In A Dangerous Method, Keira Knightley is a lunatic—and I’m not just talking about her character. Within the first five minutes of David Cronenberg’s latest, it’s clear that although she co-stars with Viggo Mortensen and the currently ubiquitous Michael Fassbender, Knightley is who you’ll talk about as you leave the theater. In this film adapted from a play (adapted from a book) called The Talking Cure, Knightley plays Sabina, a Russian Jew who in 1904 is sent to a Swiss institution run by therapist Carl Jung (Fassbender). And she’s a piece of work: Screaming, laughing, sputtering and stammering, contorting her body and jutting her jaw, Sabina seems less a mental patient than someone transforming into one of the Walking Dead. She can’t answer a question without a physical interruption, typically a protrusion of her lower lip into what, accompanied by a fierce eye roll, looks like the Underbite of the Damned.
Sabina’s emotional affliction is sexual. Her father used to beat her, and since then any hint of humiliation turns her on. Even when Jung hits her coat to rid it of dirt, Sabina twists her body into a corkscrew, her hands hovering near her lady parts. Girlfriend’s got it bad. But is she crazy?
Apparently not so much, because Knightley’s antics settle down as the film settles in. But then, unfortunately, the Talking Cure becomes the Talking Curse. Except for Knightley’s whacked-out performance, there’s not an ounce of Cronenberg in this Cronenberg; he directs without visual flair or distinction, turning in a pedestrian drama about an interesting period of history, when Sigmund Freud (Mortensen) developed the methods of psychoanalysis. That’s the approach Jung takes with Sabina, sitting behind her as he asks about her feelings. Soon Sabina is “sane”—if still stilted and a bit weird—and well enough to assist Jung’s research. (She wants to become a doctor.) As portrayed, it’s a bit of leap.
So is the film’s nine-year timespan. A Dangerous Method jumps years at a time, with little to explain the passage of time save text that says so. Throughout, we get talking—and talking and talking and talking. Jung, who didnot know Freud when he began practicing psychoanalysis, pays him a visit in Vienna two years later, and the pair become friends. After that, it’s a lot of letter-writing. Oh, and the affair: Encouraged by a bon vivant patient, Jung begins sleeping with Sabina while his wife keeps on having his children.
Their lustful trysts are missing one thing, though—the lust. You never quite believe Jung aches for Sabina the way she aches for him. And considering their relationship is a significant chunk of the film—most of it, actually, interspersed with psychoanalytical shop talk—that’s a major fail. Another question mark involves the analysts’ glacial falling-out, with Freud claiming that he can’t abide Jung’s “second-rate mysticism and self-aggrandizing shamanism.” Um, what? All they’d been discussing to this point is—surprise—the sexual meaning behind every action and dream. (The man famous for saying “Sometimes a cigar is just a cigar” always has a cigar in his mouth.) When exactly mysticism entered the conversation is anybody’s guess.
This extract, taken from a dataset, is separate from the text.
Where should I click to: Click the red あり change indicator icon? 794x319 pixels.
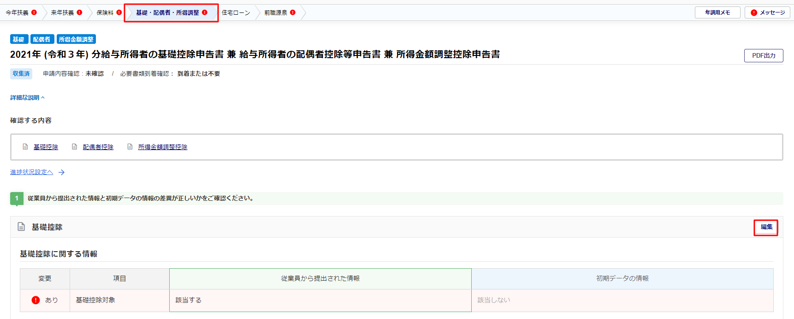point(36,300)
Even at a mere 99 minutes, the film plods on. Fassbender is unremarkable here, as is Mortensen, although the latter’s careful, clipped, smooth enunciation at least makes for easy listening. You become less and less interested in Knightley as the story wears on. (The she-wolf becomes a scholar? Really?) In the end, the only thing this kind of talking will cure is insomnia.